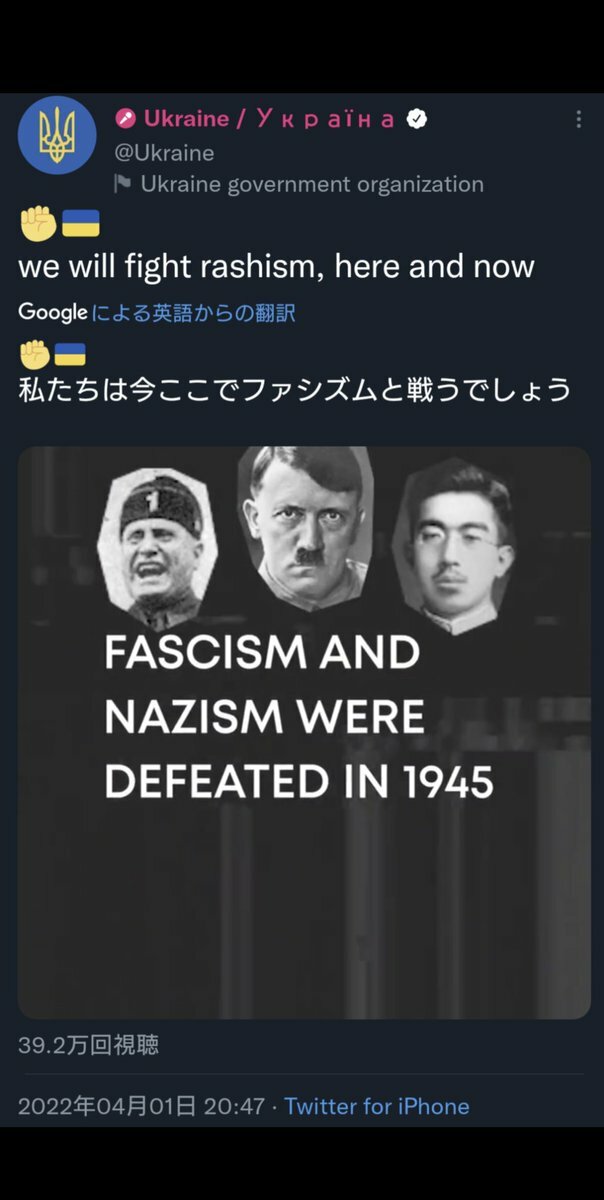The image size is (604, 1200).
Task: Click the fist emoji above English tweet text
Action: pyautogui.click(x=36, y=223)
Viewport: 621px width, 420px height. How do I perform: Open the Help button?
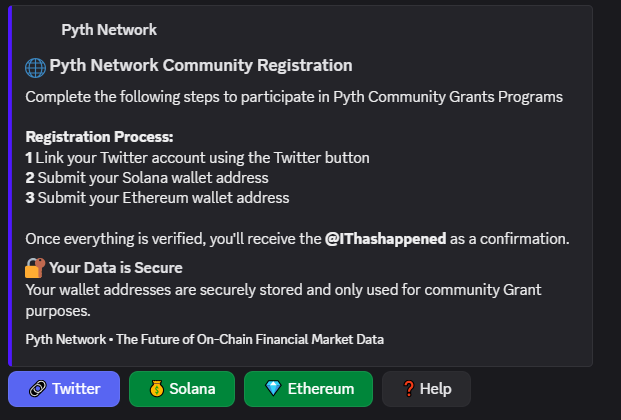426,389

→ **EXERCISE BRIEF**: Your task is to copy word for word the lines from the line containing "Viewport: 621px width, 420px" to the end of the listing, both included, and to drop any pictures.

→ **EXERCISE OUTPUT**:
Viewport: 621px width, 420px height. How do I perform: Open the Help button?
426,389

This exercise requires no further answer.